Print the stretch of records from the line containing "This screenshot has height=1352, width=896." through the line containing "click(119, 1172)", both included, copying each line exactly and leaving out the pictures.

_Stored data_
>> Begin

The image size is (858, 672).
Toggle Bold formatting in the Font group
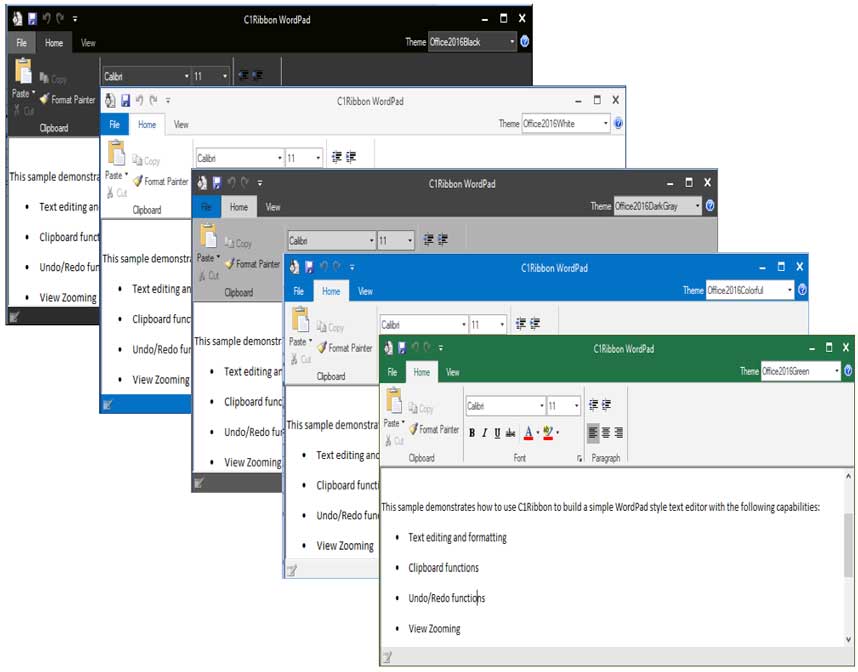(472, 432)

>> End
>> Begin

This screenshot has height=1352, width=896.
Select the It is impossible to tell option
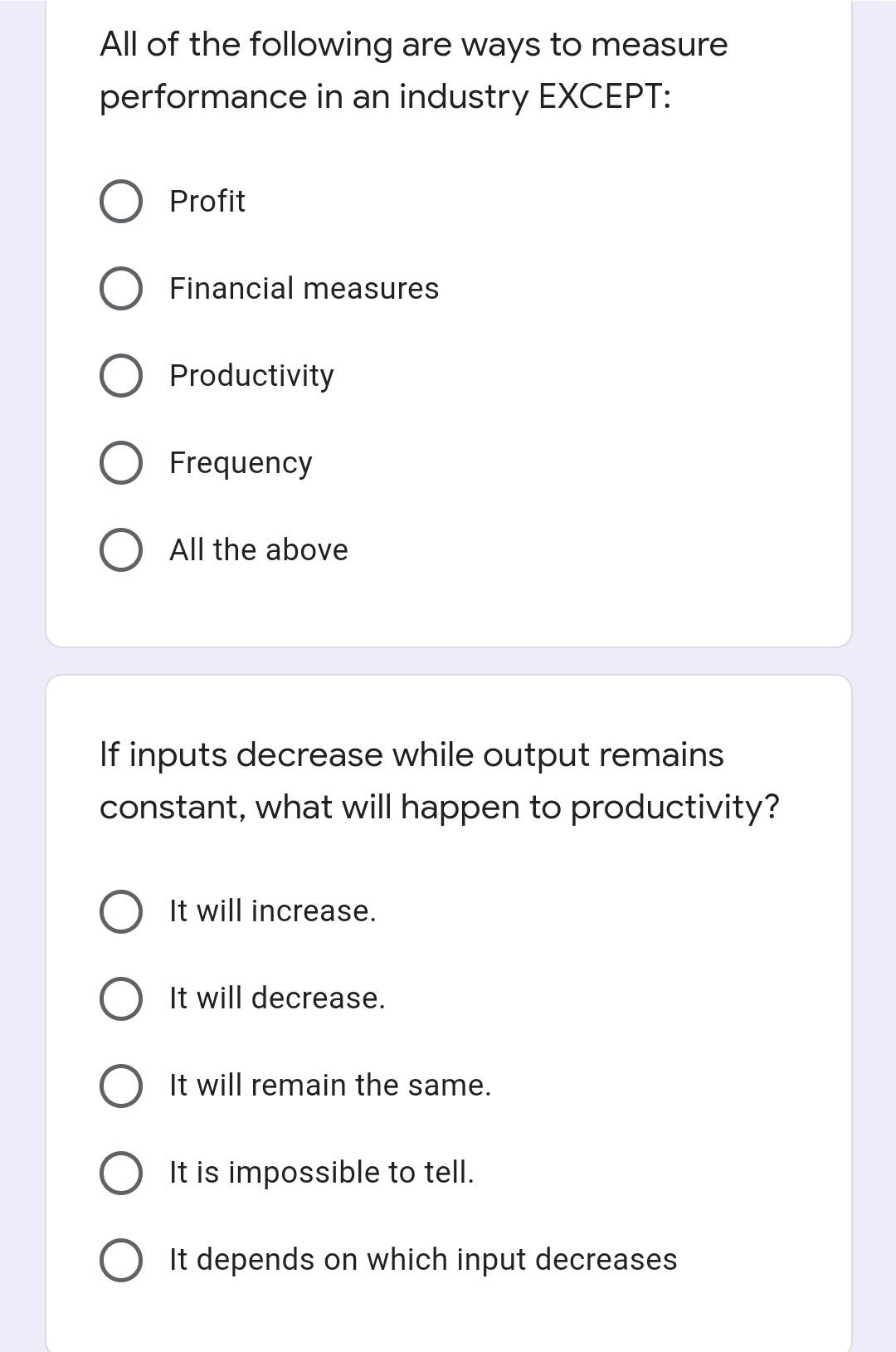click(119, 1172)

>> End
>> Begin

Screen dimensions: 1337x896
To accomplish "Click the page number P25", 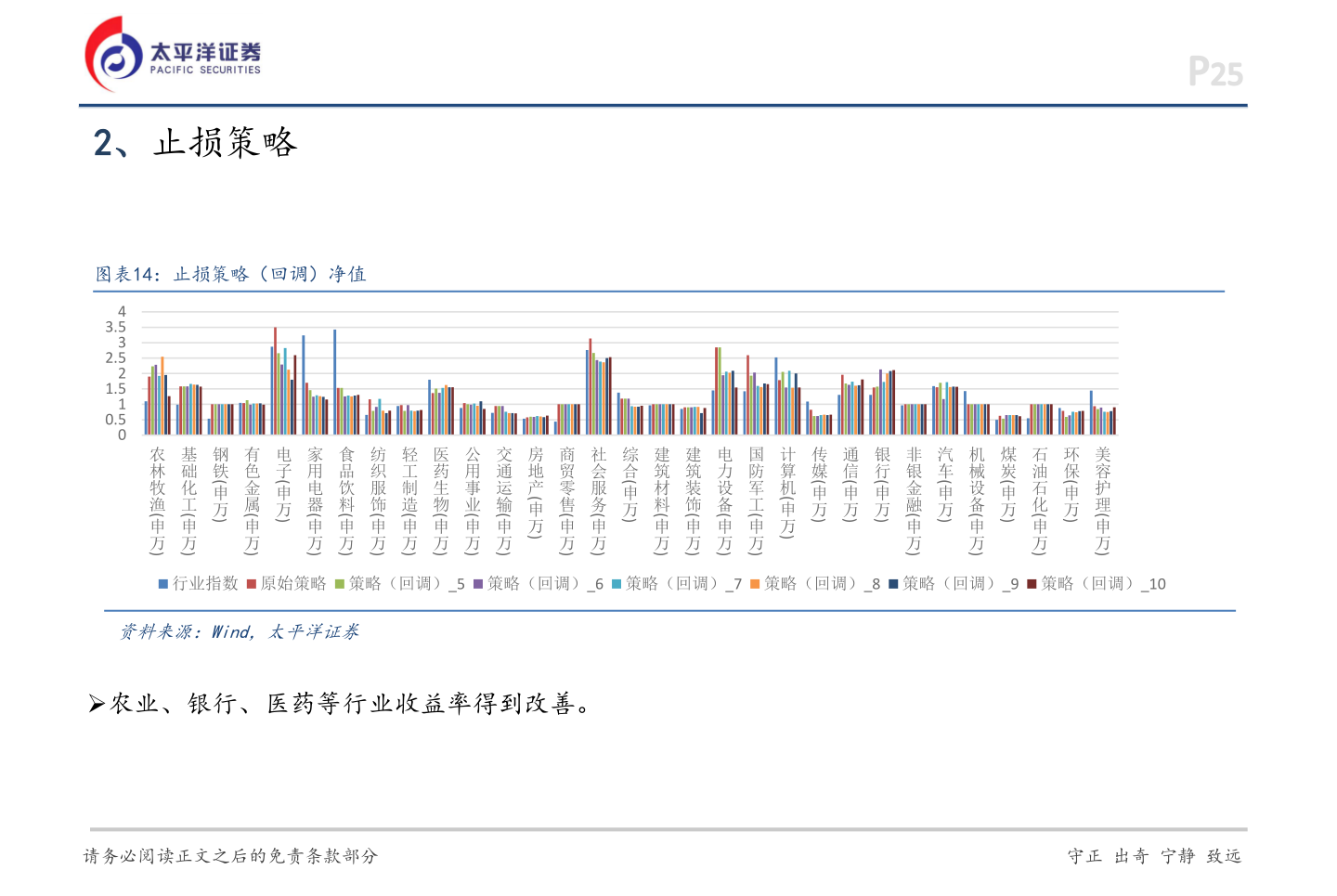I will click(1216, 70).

>> End

_Result_
This screenshot has height=1352, width=896.
Select the It is impossible to tell option
click(119, 1172)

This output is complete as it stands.